Sharon: Hello, everyone, this is Sharon, and I’m here today with Steven Kohnke from Denver Business Coach. Hello, Steven.
Steven: Hi Sharon, how are you doing?
Sharon: I’m good. I’m eager to learn some information from you, as I always do when we talk. What is our business topic of today?
Steven: Yeah. So as a business owner, it’s sometimes helpful to to really think your business not just as something that happens. It’s really several different components that need to be paid attention to and really focused on and maintained regularly. What we’ve done here in this series is broken it down into seven different components being foundations, leadership, sales, marketing, operations, financials and H.R. We put together these series of tips and insights that business owners can actually take away and apply to their businesses to grow these areas of their business right away. So what we’re really focusing in on today is the sales pillar and more specifically, the actual sales process that happens.
Sharon: I know this is probably a huge conversation and we’re just going to do a little snapshot of it today. But let’s start with the basics. So what is the sales process?
Steven: What is a sales process? So, you know, practically speaking, your sales process is it’s a step by step guide to understand how you’re moving a potential customer from interest to purchase. So really, it’s supposed to be something that anyone can follow and being able to systematically move people along, move customers along to a purchase.
Sharon: That was a good, succinct answer. So tell me this, why is it so important for business owners to really develop a clearer sales process? I mean, they know they’re selling. But why is the process part so important?

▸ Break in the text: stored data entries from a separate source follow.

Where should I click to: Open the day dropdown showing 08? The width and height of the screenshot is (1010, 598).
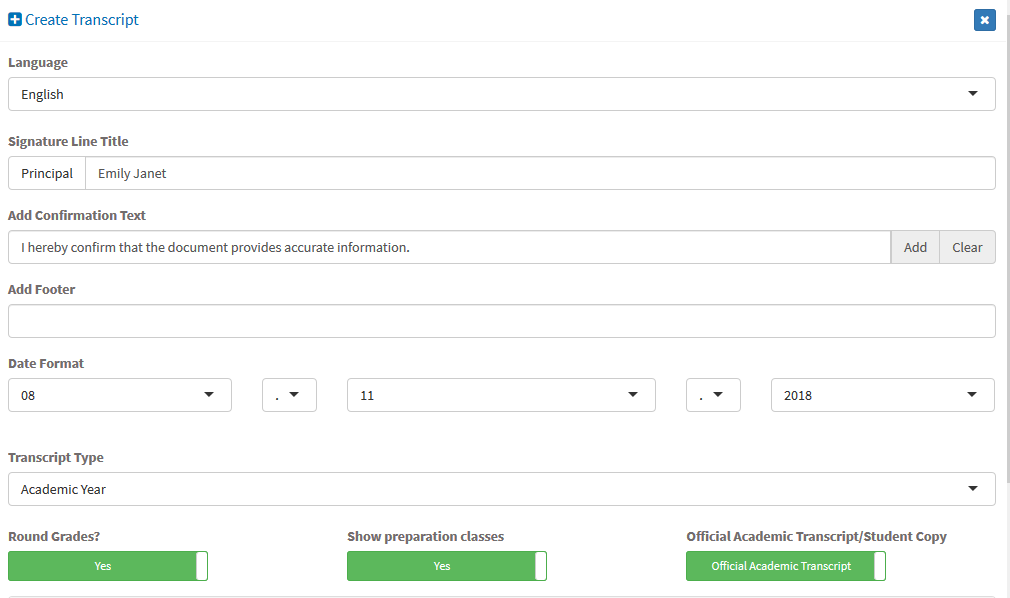(120, 395)
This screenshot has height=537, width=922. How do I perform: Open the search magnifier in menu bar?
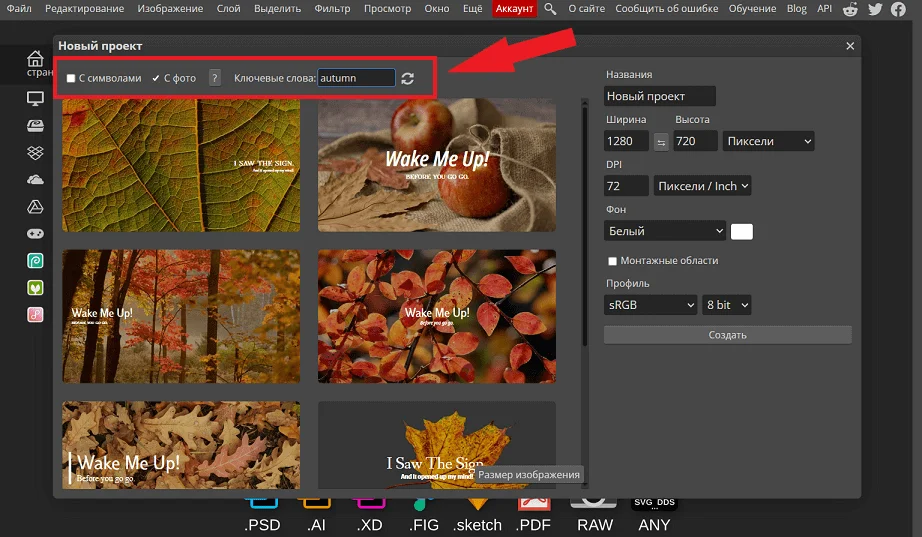[x=550, y=9]
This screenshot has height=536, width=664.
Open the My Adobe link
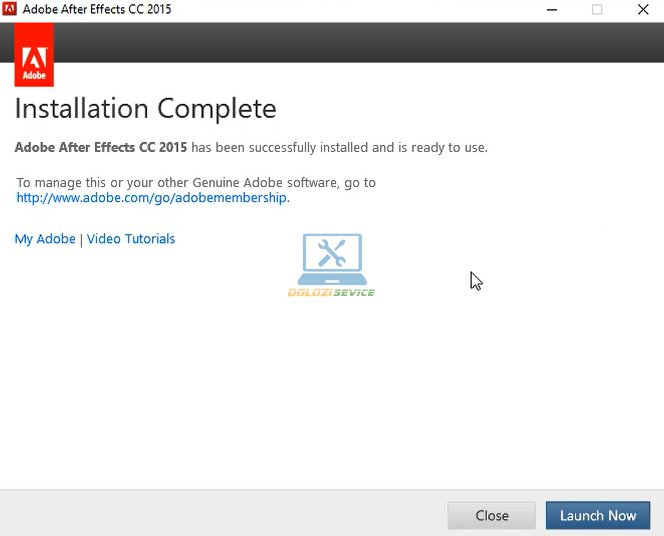45,239
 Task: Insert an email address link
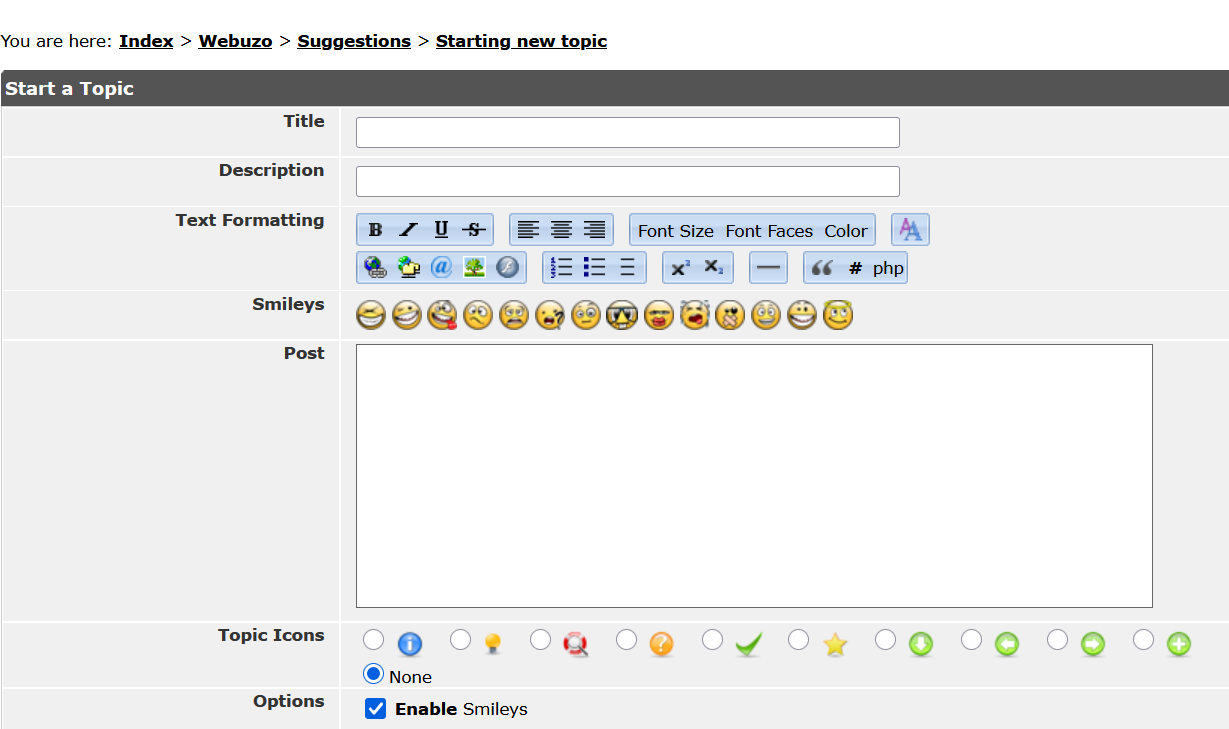click(x=441, y=268)
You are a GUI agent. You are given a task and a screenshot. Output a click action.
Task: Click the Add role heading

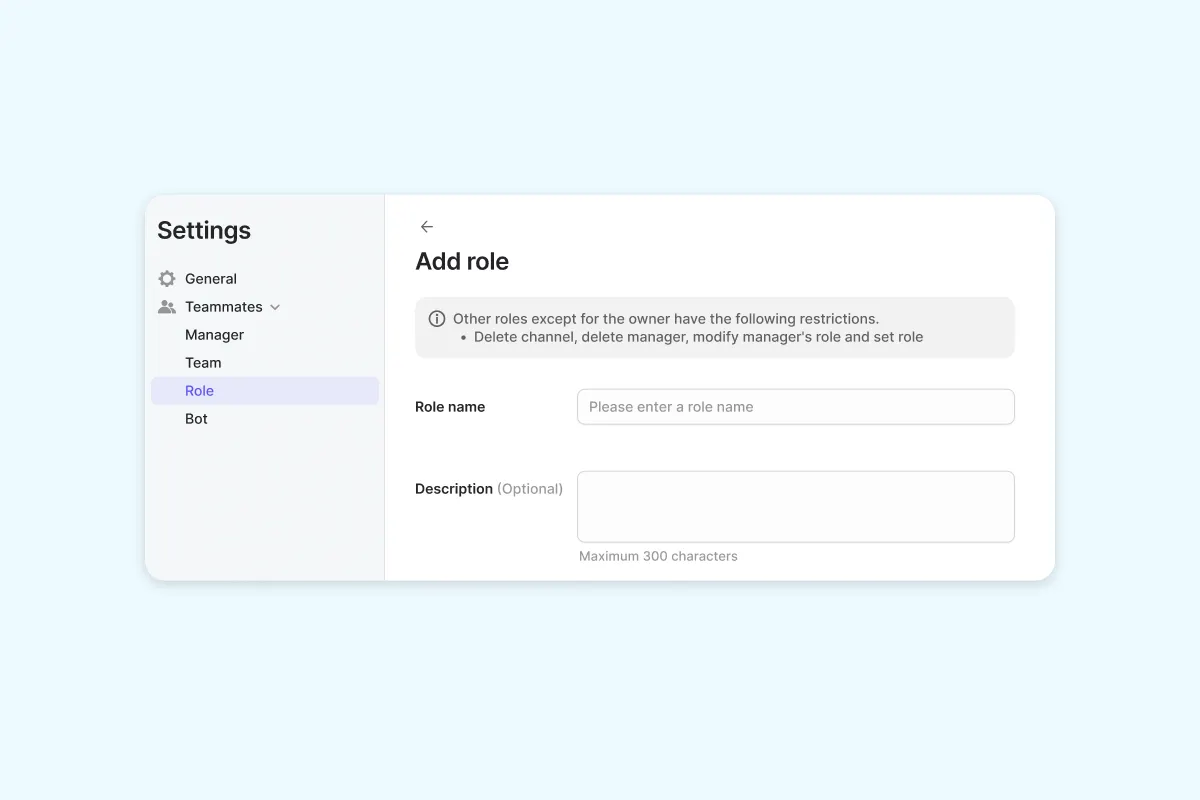pyautogui.click(x=462, y=262)
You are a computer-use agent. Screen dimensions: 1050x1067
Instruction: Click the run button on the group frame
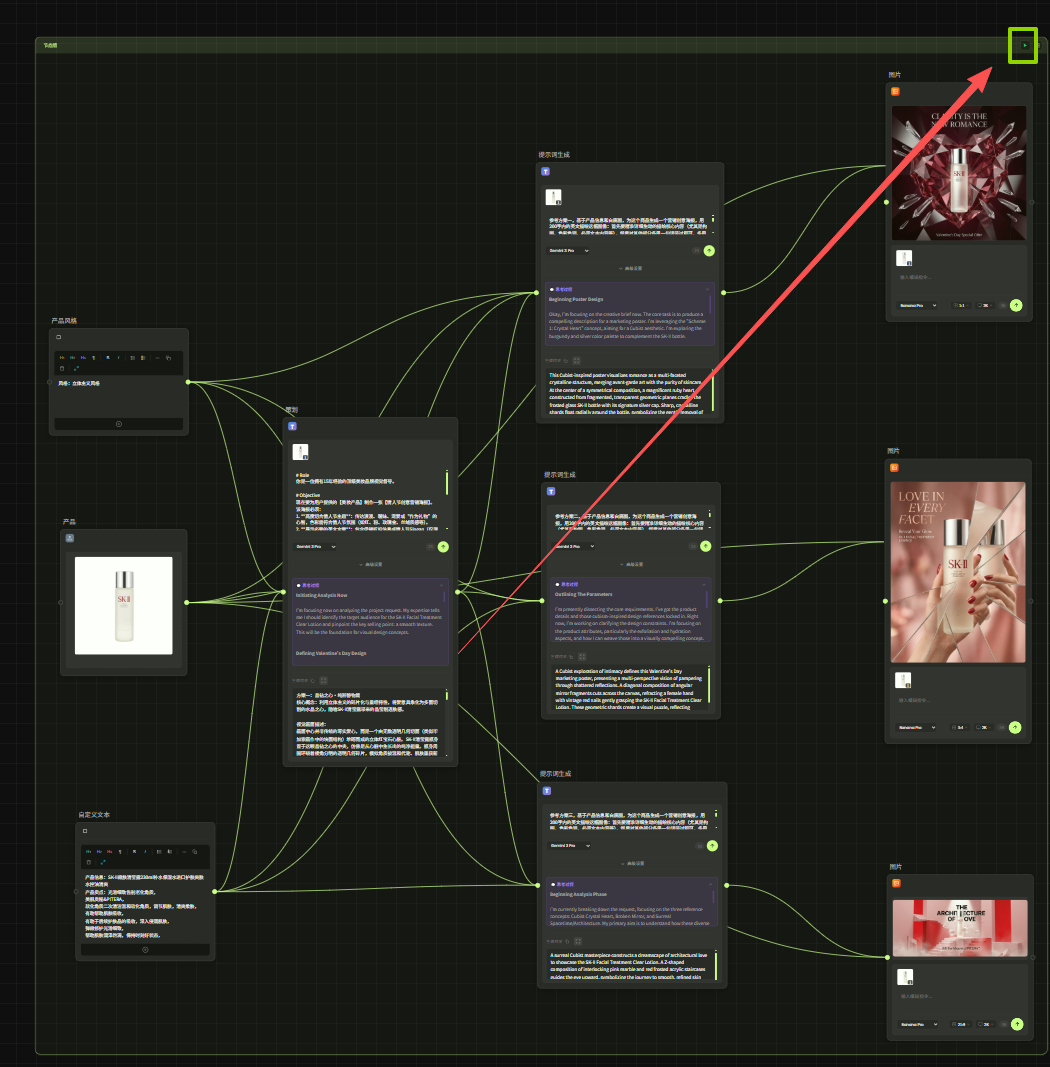[1024, 45]
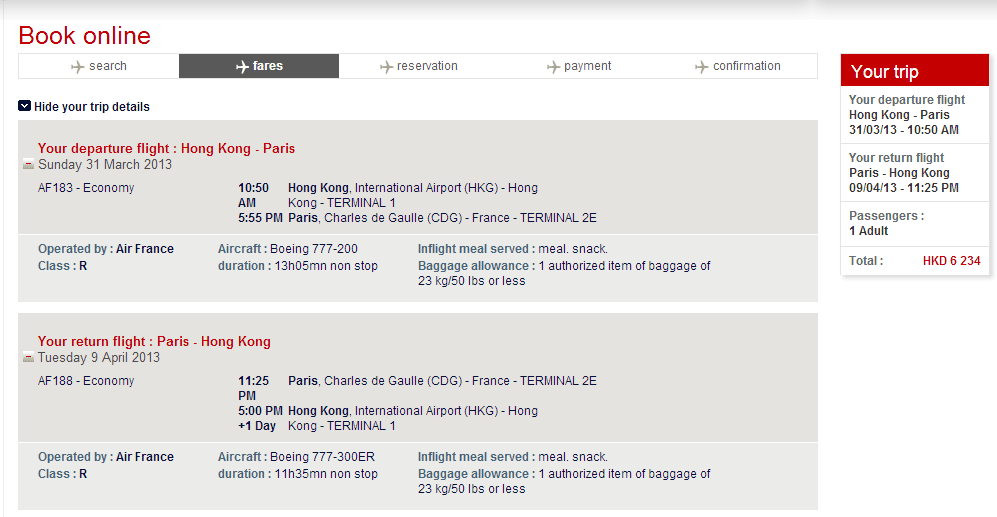The height and width of the screenshot is (517, 997).
Task: Click the total price HKD 6 234
Action: [952, 261]
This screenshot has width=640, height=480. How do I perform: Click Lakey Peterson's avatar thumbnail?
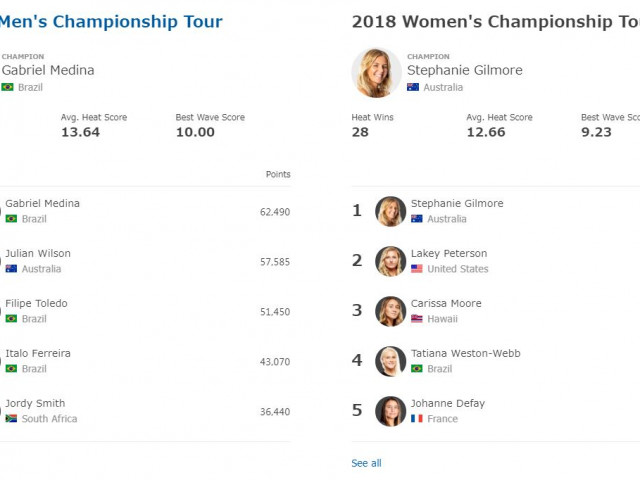pos(390,261)
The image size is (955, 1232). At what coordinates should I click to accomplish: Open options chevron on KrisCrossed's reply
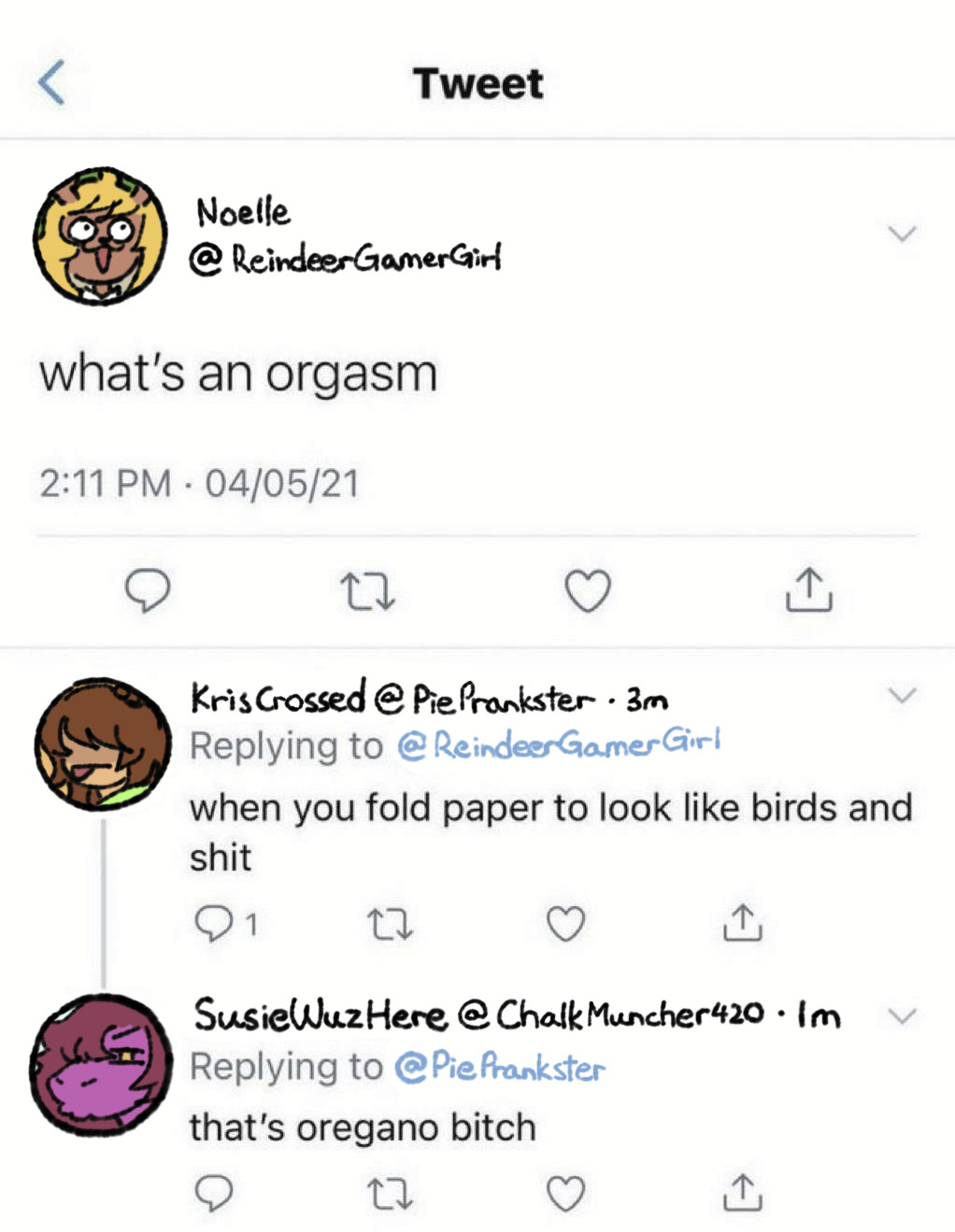(x=902, y=695)
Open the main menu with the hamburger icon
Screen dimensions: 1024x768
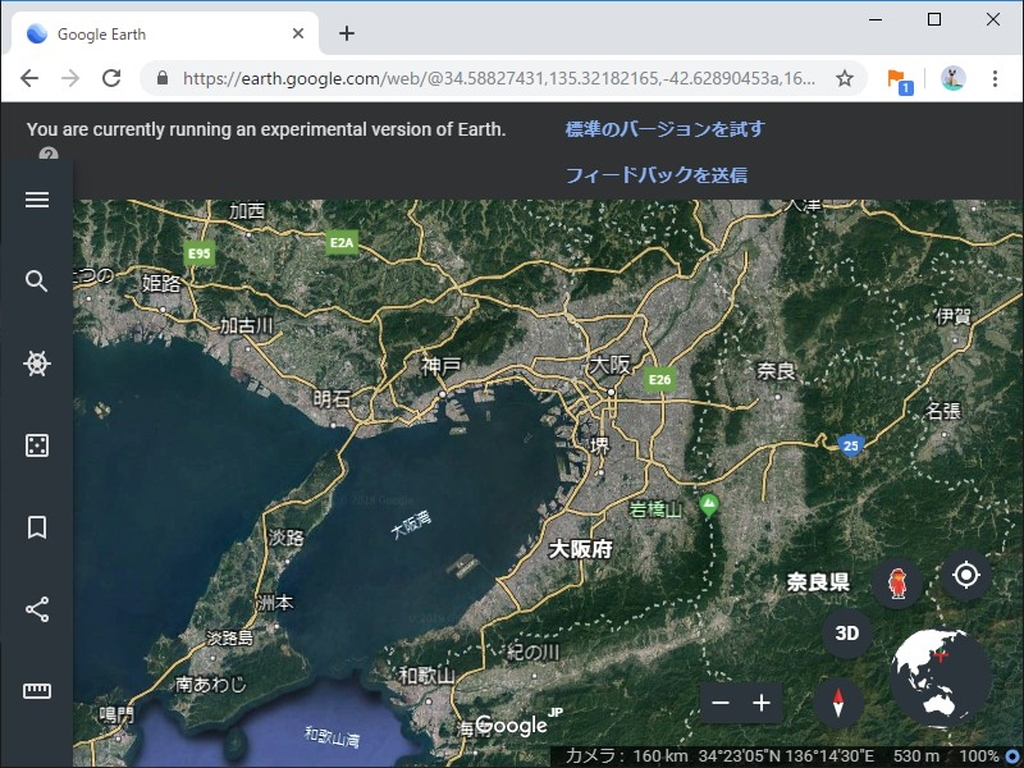pyautogui.click(x=37, y=200)
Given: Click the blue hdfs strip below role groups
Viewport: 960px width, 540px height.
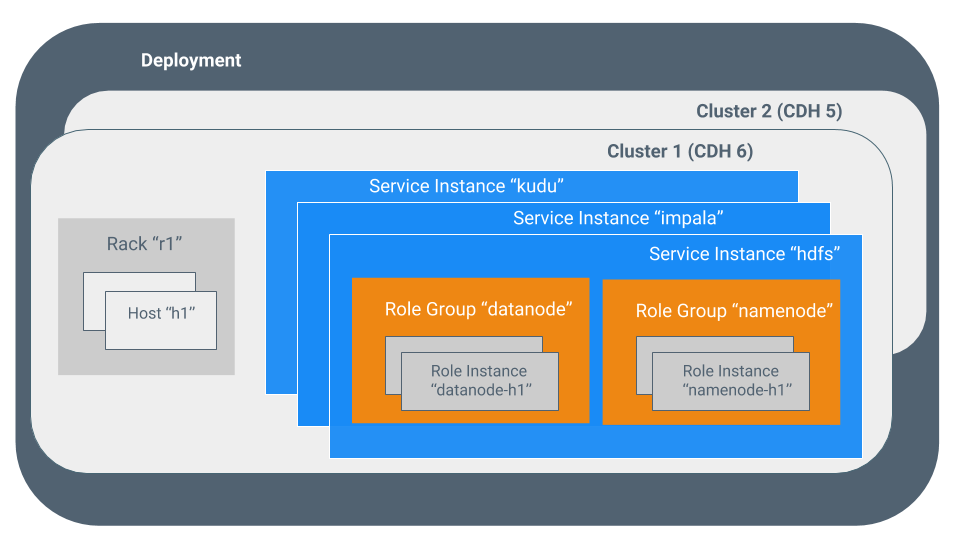Looking at the screenshot, I should 595,441.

Steven: Yeah, that’s a great point to to really call out. There is, you know, a lot of business owners, they’re natural born salespeople and they have to do sales. They have to get people to buy. So when we ask the question, what’s your sales process? It’s I sell.
Sharon: I sell.
Steven: Right. I just do it, which is great for a one man shop. But, you know, if you’re really looking to grow that business, something to be able to teach, something that you can guide, something that you can reference, you know, if you have really long sales cycles, you might only get a chance to have that first step of the conversation once every month or so. So sometimes you can forget what you’re doing. And as you’re going through that process, writing down the language really that that works at each stage, that actually moves again, going back to the what it was, where the goal is to move people along that that line, that pipeline. So and you’re going to find ways that work better than others. And that’s important to write those down. You’re going to find questions that are commonly asked at each stage. And the the the objective is to overcome those objections, to get people to to move further along. Outside of that, it’s good to understand where conversion rates are along that process, because then you can really zero in on understanding what stage might people be falling off and then zero in on that rather than just saying let’s what part of the process isn’t working and why are conversions low at each stage? You can zero in on that and fine tune those pieces to increase that conversion rate.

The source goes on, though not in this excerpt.